L’urgence actuelle exige des mesures contraignantes et concrètes – non de simples intentions.
Si certaines avancées peuvent être notées en matière de passation des marchés de défense et d’octroi de permis, DefenseWise s’est principalement concentrée sur la révision de la Directive 2009/43/CE relative aux transferts de produits liés à la défense au sein de l’UE. Les modifications sont extrêmement limitées – seuls cinq articles sont amendés, principalement autour des exemptions, des licences générales et du reporting. Plus préoccupant encore, la foire aux questions (FAQ) de la Commission demande aux co-législateurs de ne pas modifier d’autres dispositions que celles listées, tout en affirmant que l’absence d’options politiques pertinentes rendait inutile une analyse d’impact, alors même que plusieurs options existaient.
L’un des engagements phares derrière cet Omnibus était le soutien aux PMEs et aux nouveaux entrants. Pourtant, la révision des licences générales de transfert profitent essentiellement aux entités certifiées ou suffisamment grandes pour participer à des projets du Fonds Européen de la Défense. Si les PMEs travaillant avec ces entités peuvent en tirer un bénéfice indirect, cela ne répond pas à la réalité des multiples transferts en amont au sein de la chaîne d’approvisionnement défense, avant d’atteindre l’entité certifiée. La Commission aurait pu saisir cette occasion pour introduire, par exemple, une licence générale pour les transferts liés à des technologies de rupture ou à des procédés industriels innovants, souvent portés par des nouveaux entrants et des PMEs.

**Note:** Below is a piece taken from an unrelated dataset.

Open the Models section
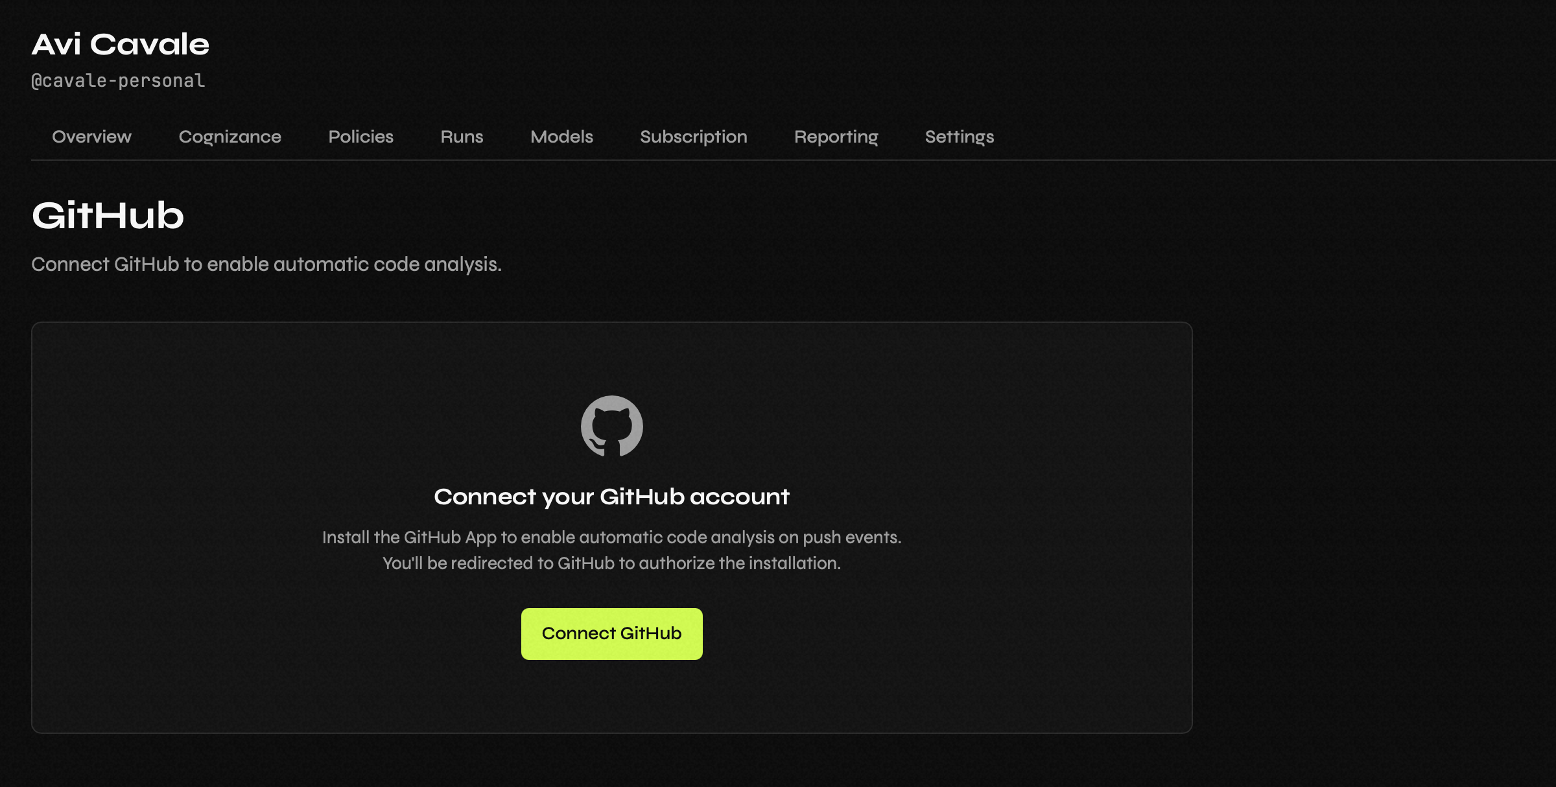This screenshot has width=1556, height=787. pos(561,137)
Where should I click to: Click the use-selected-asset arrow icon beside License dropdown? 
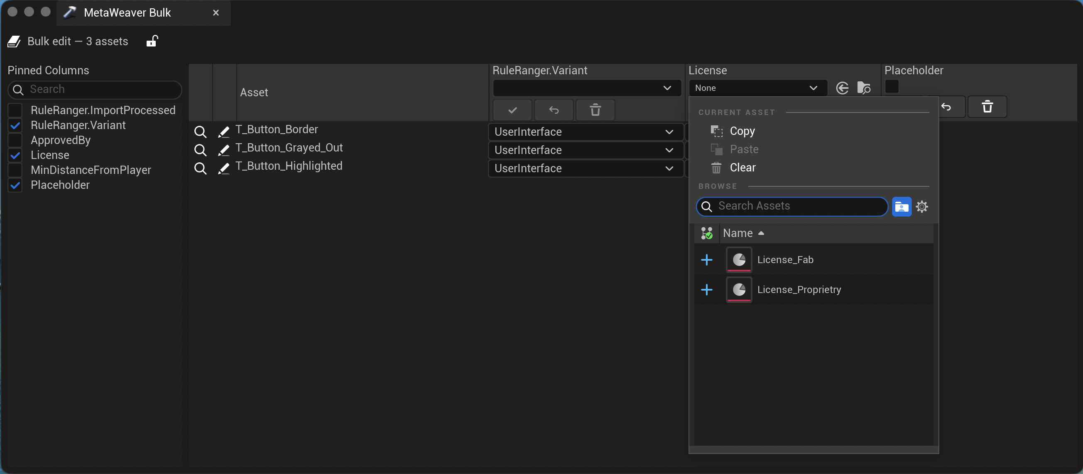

Plusieurs mesures ne sont en réalité qu’un reconditionnement de dispositifs existants – la possibilité pour les États membres d’émettre des licences générales additionnelles, l’exemption défense dans REACH, ou encore la clarification sous le règlement Benchmark concernant les armes controversées, existaient déjà. Elles sont désormais explicites, mais pas fondamentalement étendues. Nous nous étonnons également de l’absence totale de mesures liées à la finance durable dans les propositions de textes, alors que la FAQ de la Commission fait référence, entre autres, à un guide sur l’application des benchmarks en matière de finance durable au secteur de la défense.
Enfin, si l’objectif est de construire une chaîne d’approvisionnement de défense résiliente en Europe et de réduire la dépendance aux pays tiers, pourquoi la Communication encourage-t-elle la suspension des droits d’importation et pourquoi n’y a-t-il pas de clause « EU-First » dans le cadre des marchés publics de défense ?
DefenseWise continuera à plaider pour que cet Omnibus devienne un véritable levier de résilience industrielle et d’autonomie stratégique. Nous appelons l’ensemble des parties prenantes – industrie comme décideurs – à se mobiliser et à exiger davantage. L’Europe mérite plus que des gestes symboliques. Elle a besoin de changements audacieux et structurels pour faire face aux menaces sécuritaires croissantes.